EXERCISE INPUTS:
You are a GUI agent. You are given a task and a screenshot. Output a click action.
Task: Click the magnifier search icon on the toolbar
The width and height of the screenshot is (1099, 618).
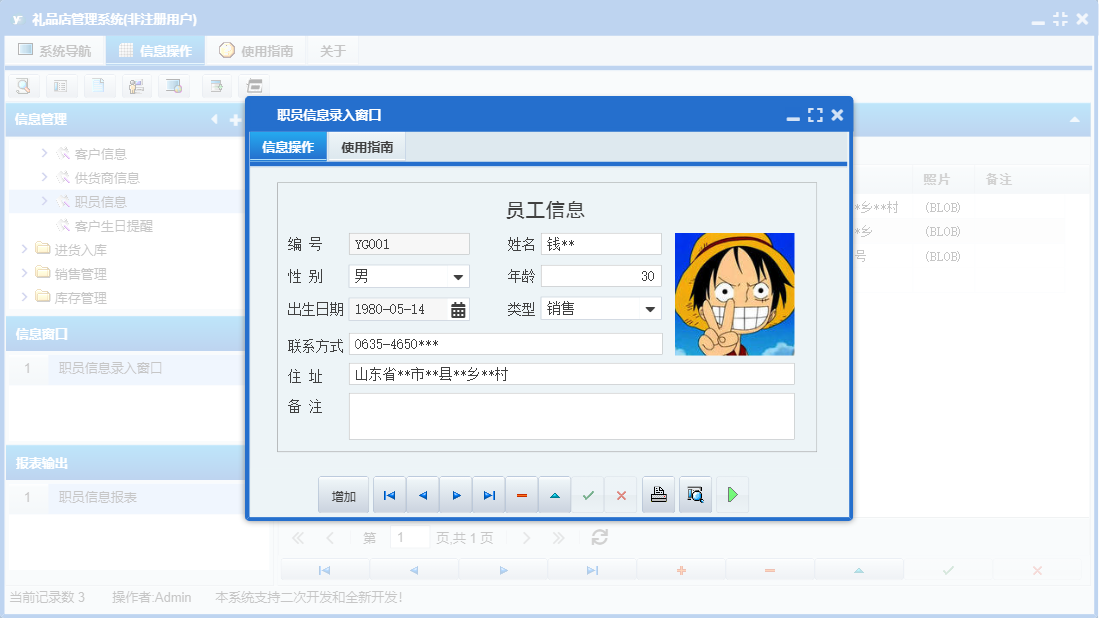pyautogui.click(x=22, y=86)
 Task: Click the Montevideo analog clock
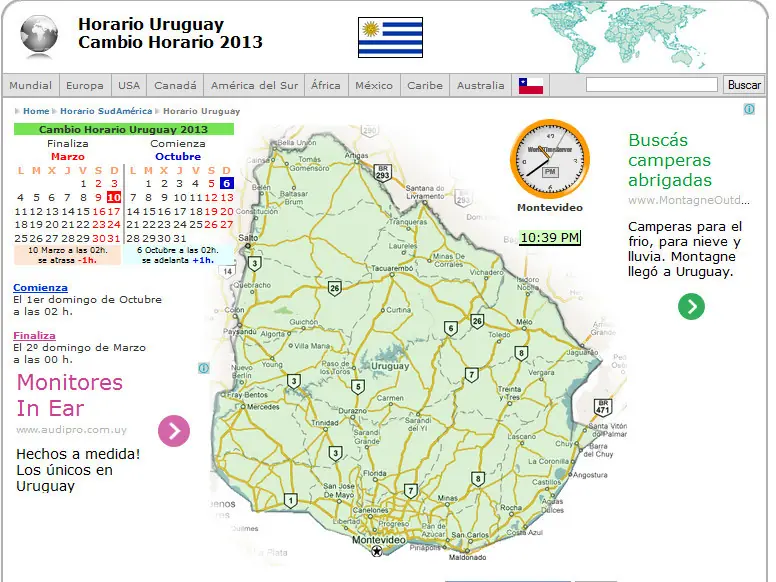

WORK INSTRUCTIONS:
If you see a picture in the listing, skip it while copying everything else exactly.

REPLY TO THE TASK:
You are a GUI agent. You are given a task and a screenshot. Output a click action.
Task: Click the magnifier search icon on the toolbar
The width and height of the screenshot is (1099, 618).
pyautogui.click(x=22, y=86)
 Task: Click the Montevideo analog clock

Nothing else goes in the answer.